Sobre la mesa, la declaración unilateral de independencia (DUI) que podría darse este martes en el Parlament, si Puigdemont persiste en su ilegal legalidad. Según ésta, a la proclamación de los resultados del falso referéndum, le sigue la DUI en cuarenta y ocho horas, como le han recordado la CUP, la ANC, Ómnium y la CNT, prestas a movilizaciones permanentes y a la toma de espacios públicos que alteren cualquier atisbo de normalidad. La irresponsabilidad y la deslealtad ya está sumiendo Cataluña en el caos. Y todo en nombre de una falsa mayoría independentista: el 47,8 % cuando las autonómicas de 2015, el 42,01% cuando las legislativas españolas, y 2,04 millones de síes frente a 5,31 millones de ciudadanos inscritos en un censo robado. Han conseguido lo que Russell combatía: Que una minoría alce la voz en nombre de Cataluña y que la mayoría pase desapercibida en un fatídico juego de espejos. La hitleriana propaganda independentista se ha impuesto mediante un puñado de falsedades.

En su ya gallináceo vuelo, Puigdemont se ha sacado un as de la manga llamado «mediación», mientras Andreu Mas-Colell, en significativo artículo publicado en Ara, le echa un cable descalificando a la DUI con tan buenas palabras que, bien leídas, sirven a lo contrario de lo que propone, pues sugiere una tregua de uno o dos años de «suspensión activa y temporal de la unilateralidad». Un sofisma en estado cristalino. Así que o mucho me equivoco, o mañana el president seguirá el guion de quien fuera conseller con Mas invocando que son muy numerosos los «mediadores» y que él está a la espera de lo que suceda, por lo que aplaza sine die la DUI, depositando la confianza en alcanzar un acuerdo con el Gobierno de España. Tan sólo el bla, bla, bla puede mantenerlo en Palau.

En ningún lugar del mundo, ningún Estado cede a un chantaje como el explicitado. Cataluña está en caída libre en cuanto a seguridad jurídica, estabilidad institucional, economía e imagen.

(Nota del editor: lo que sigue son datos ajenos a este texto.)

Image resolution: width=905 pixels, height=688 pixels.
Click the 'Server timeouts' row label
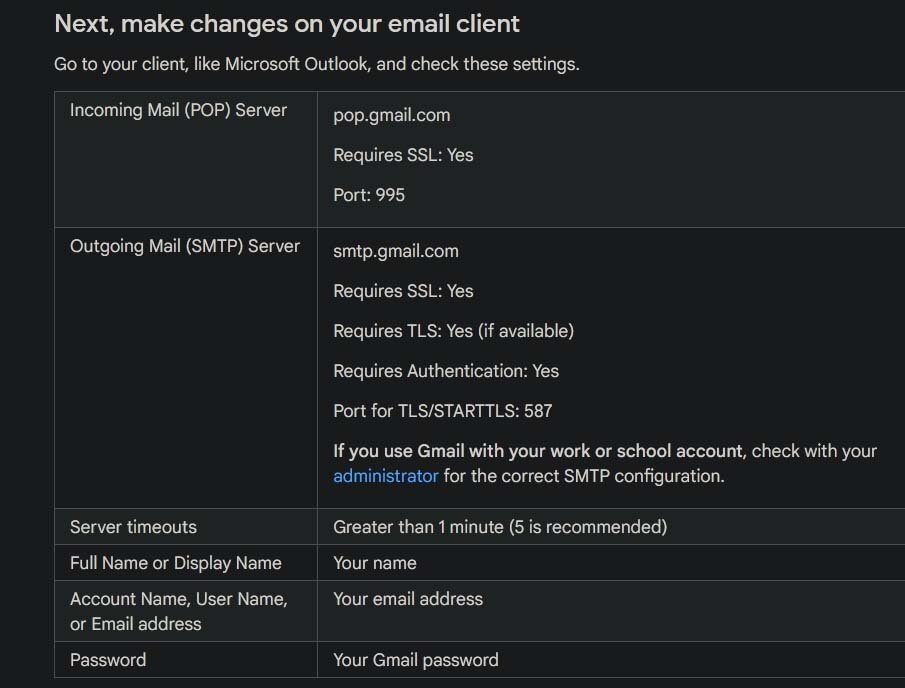click(x=133, y=527)
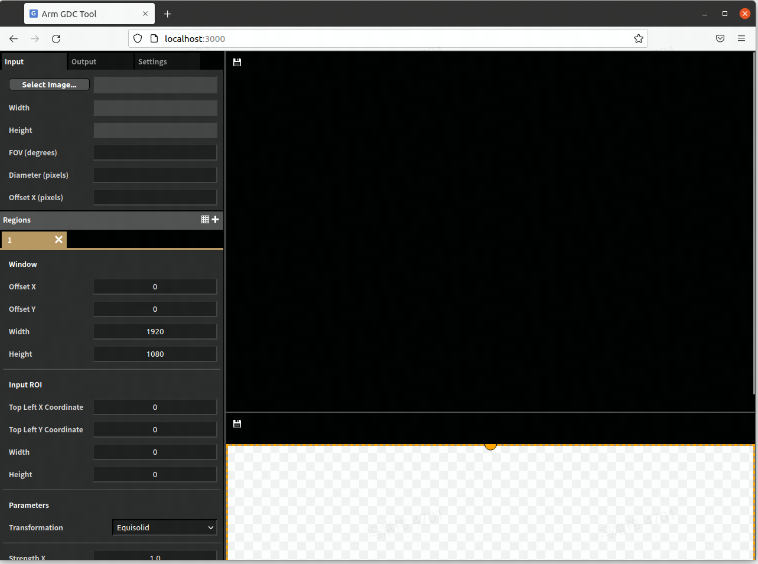The width and height of the screenshot is (758, 564).
Task: Click the save icon above the top preview
Action: 237,62
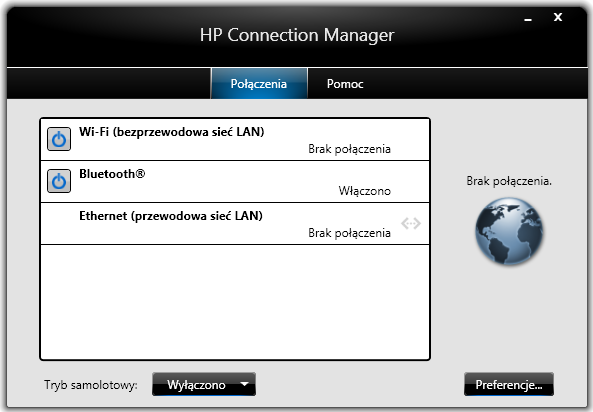Select the Wi-Fi (bezprzewodowa sieć LAN) row

[x=235, y=140]
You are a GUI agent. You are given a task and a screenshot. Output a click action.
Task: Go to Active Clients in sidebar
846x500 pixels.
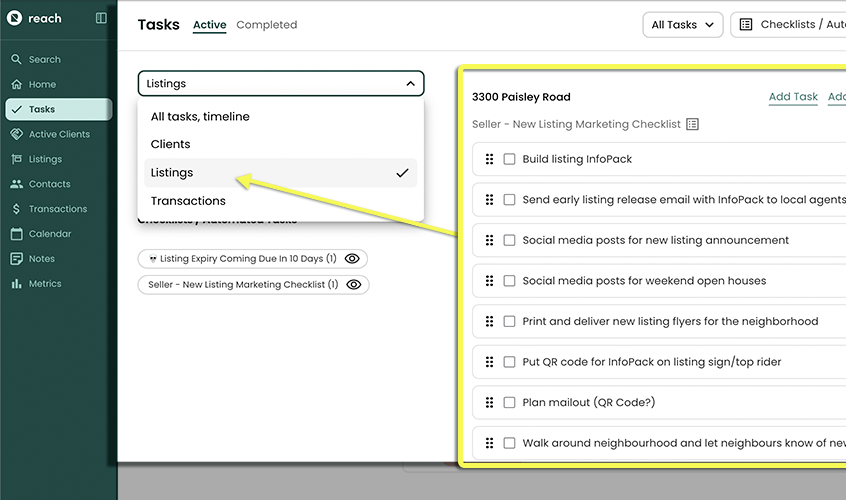coord(59,134)
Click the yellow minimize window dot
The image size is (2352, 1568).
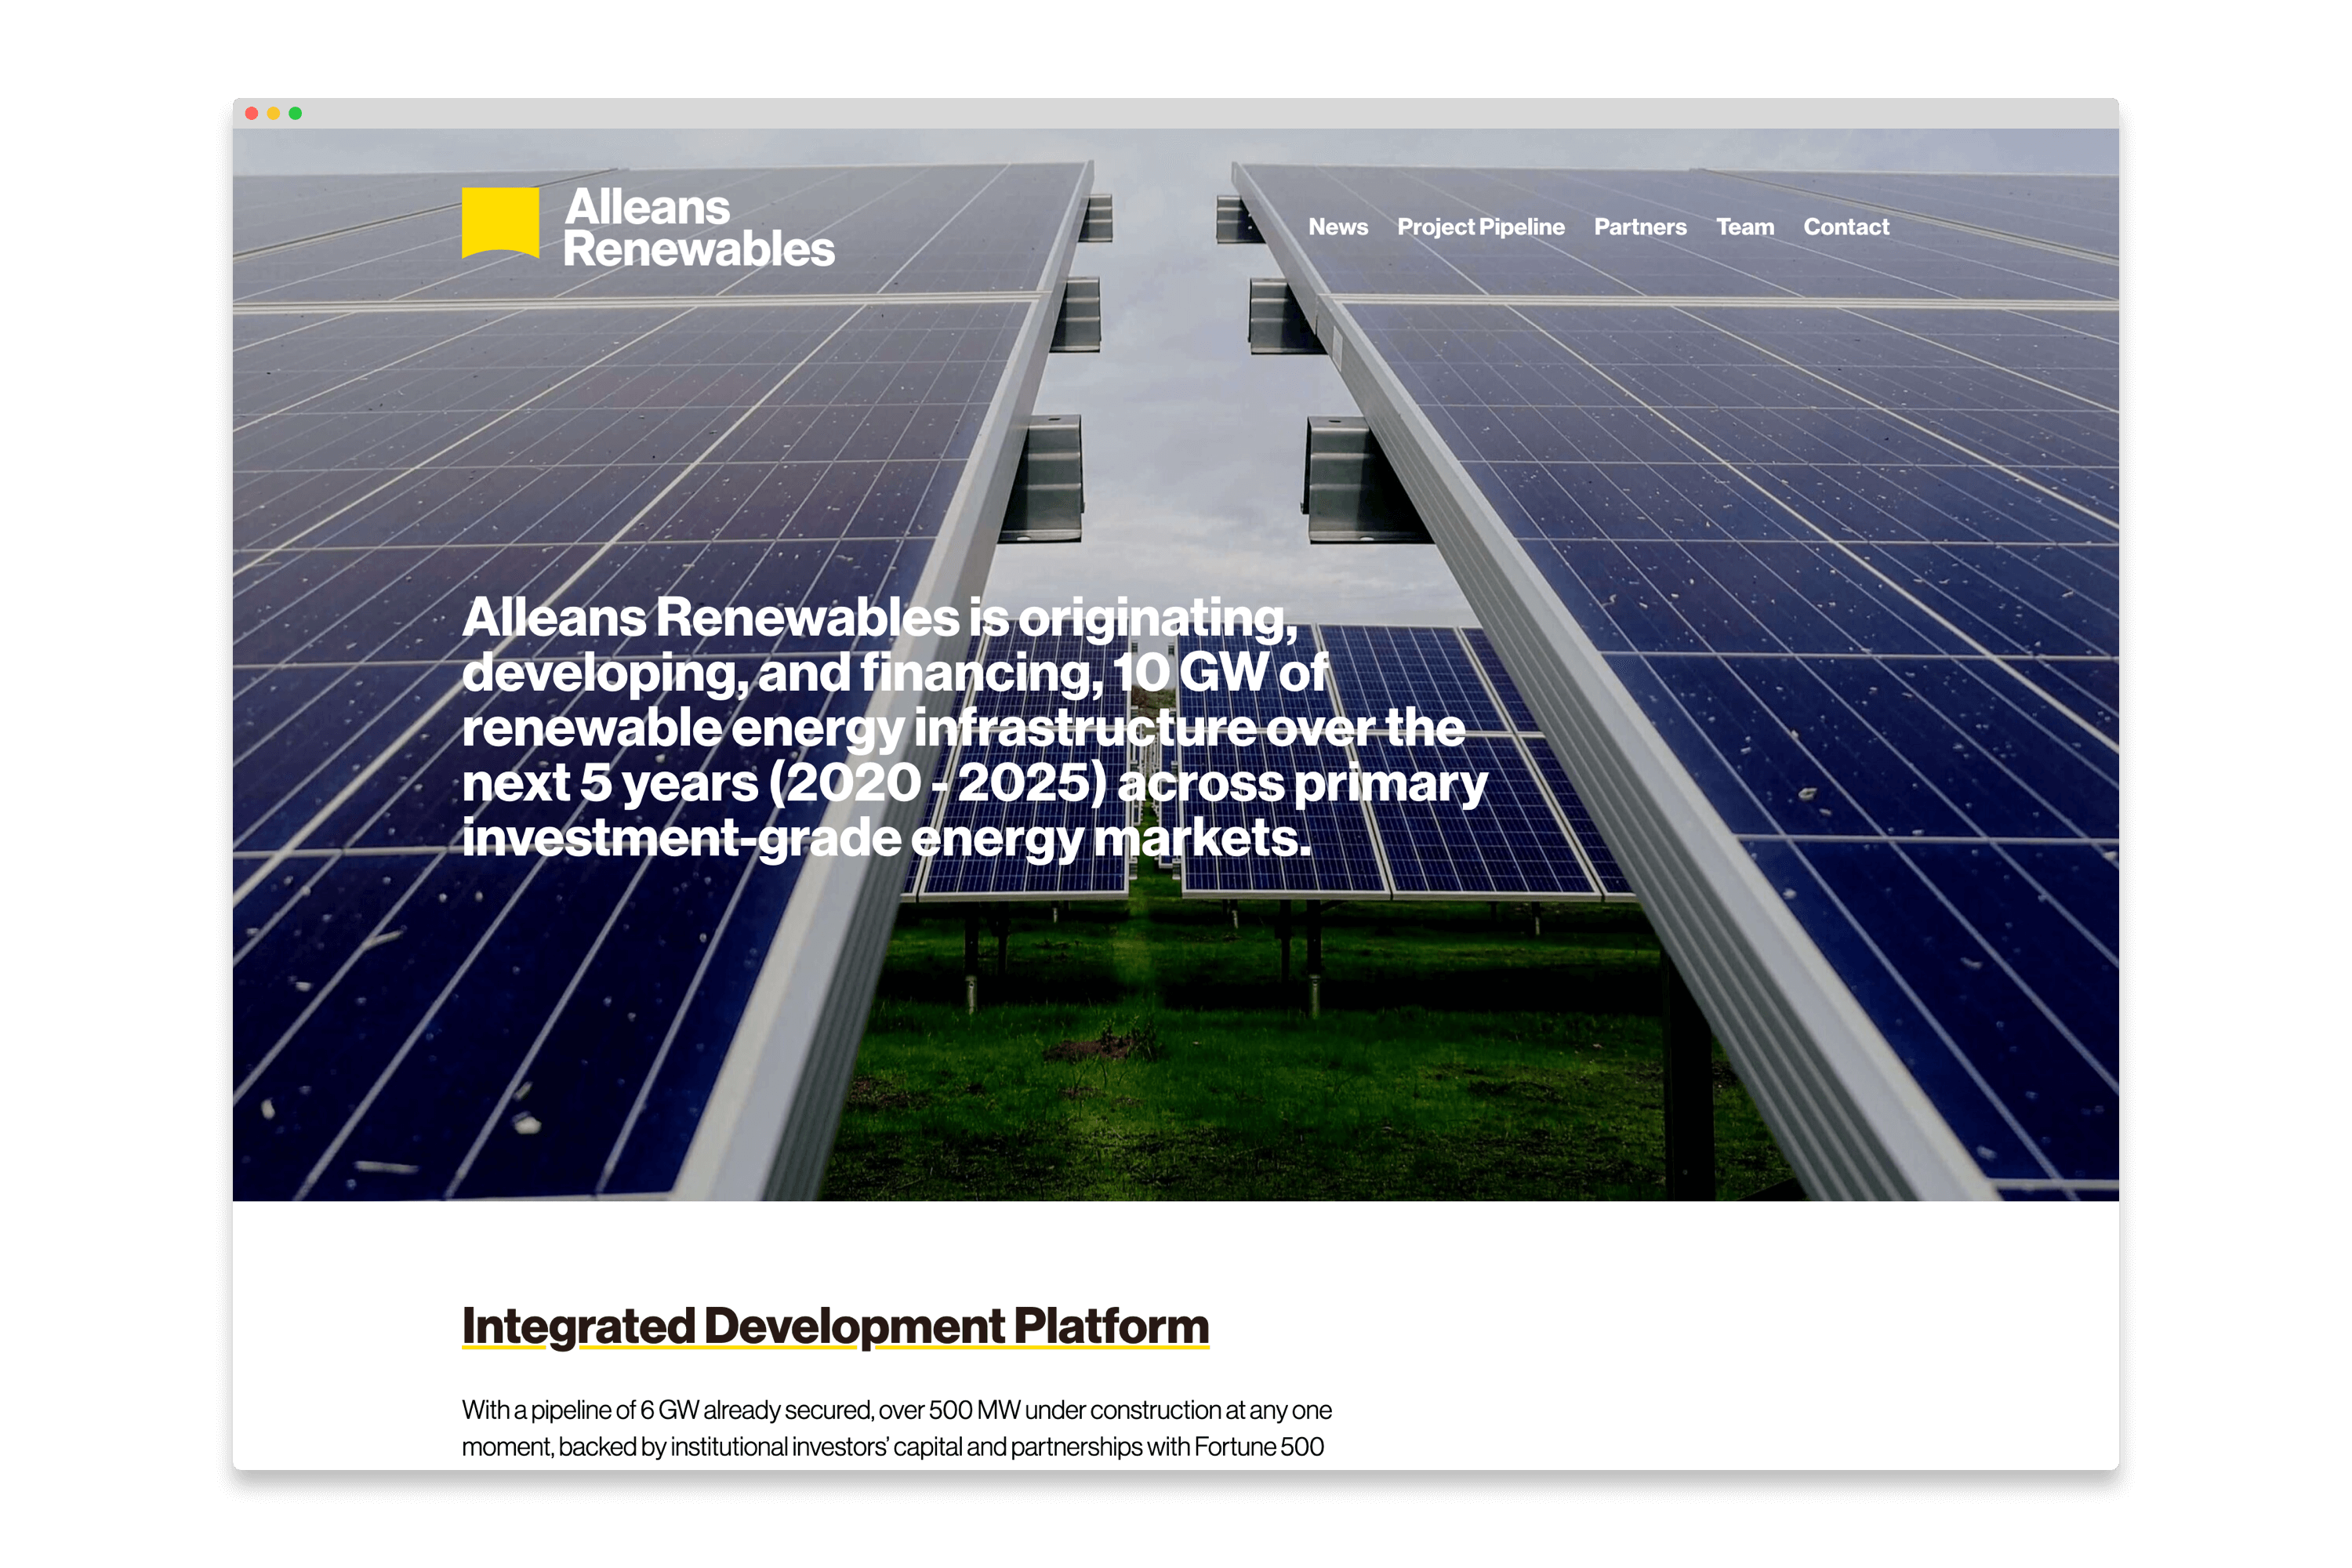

Es un tumor canceroso en vías de expansión hacia toda España porque unos locos lo han querido así y los que locos no son lo han permitido cuando no ayudado. ¿Estamos o no estamos en un Estado democrático y de derecho? Si el Gobierno de España se lo cree, ni debe aceptar la mediación de nadie, ni tampoco caer en ese tramposo alto el fuego, ni negociar con Puigdemont y los suyos. Debe actuar ya, echarlos, pues la espera es pura asfixia para él y oxígeno para los golpistas.

Josep López de Lerma fue portavoz de CiU en el Congreso de los Diputados y es autor del ensayo Cuando pintábamos algo en Madrid (ED Libros, 2016).